Saturday, October 15, 2005

A Little Girl Lost by William Blake

Children of the future age,
Reading this indignant page,
Know that in a former time
Love, sweet love, was thought a crime.

In the age of gold,
Free from winter's cold,
Youth and maiden bright,
To the holy light,
Naked in the sunny beams delight.

Once a youthful pair,
Filled with softest care,
Met in garden bright
Where the holy light
Had just removed the curtains of the night.

Then, in rising day,
On the grass they play;
Parents were afar,
Strangers came not near,
And the maiden soon forgot her fear.

Tired with kisses sweet,
They agree to meet
When the silent sleep
Waves o'er heaven's deep,
And the weary tired wanderers weep.

To her father white
Came the maiden bright;
But his loving look,
Like the holy book
All her tender limbs with terror shook.

"Ona, pale and weak,
To thy father speak!
Oh the trembling fear!
Oh the dismal care
That shakes the blossoms of my hoary hair!"

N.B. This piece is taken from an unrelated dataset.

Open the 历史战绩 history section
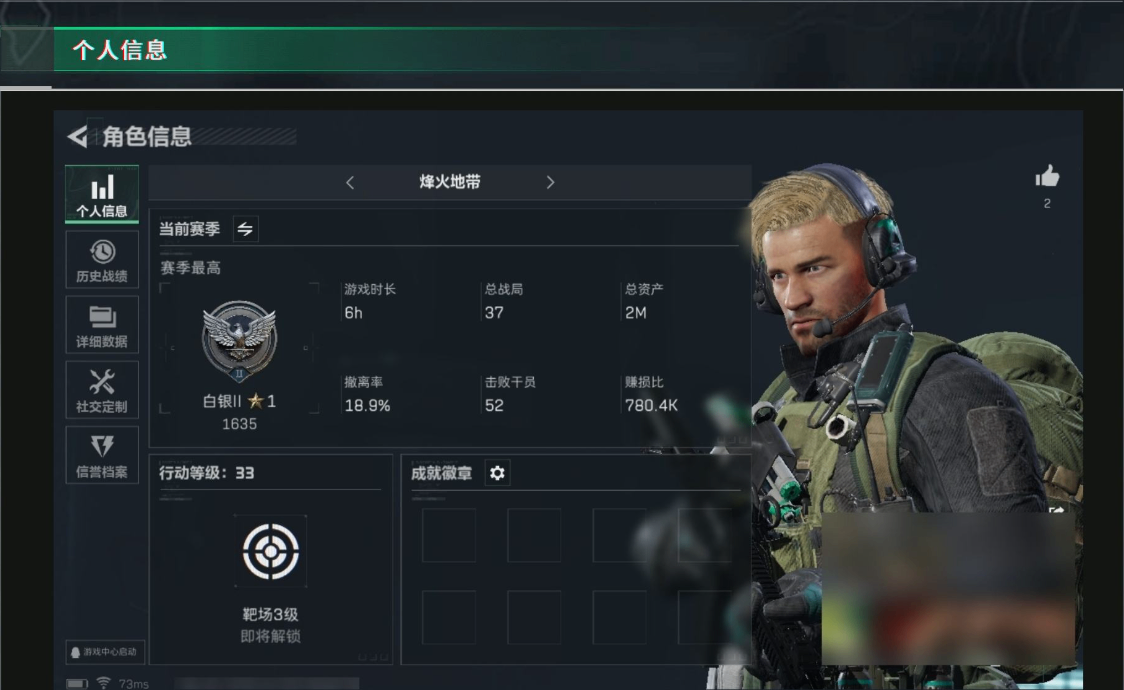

This is a very innocent poem, but the first thing that caught my attention was the speaker's message to the future. He correctly predicted that we, the "children of the future," would look back at the times when young love was taboo. Although we still have not purged all of our social restrictions on sexual relationships, I am sure we are less strict about young love than of Blake's time. The speaker makes the two lovers seem so innocent in their actions, and the rhyme scheme emulates this innocent tone. I believe the father is a symbol of sexual taboos of the time, and that is why the lovers are scared to talk to him. The young lovers seem so frail and weak compared to the father, so the conclusion is kind of sad since the young lovers have to keep their love a secret.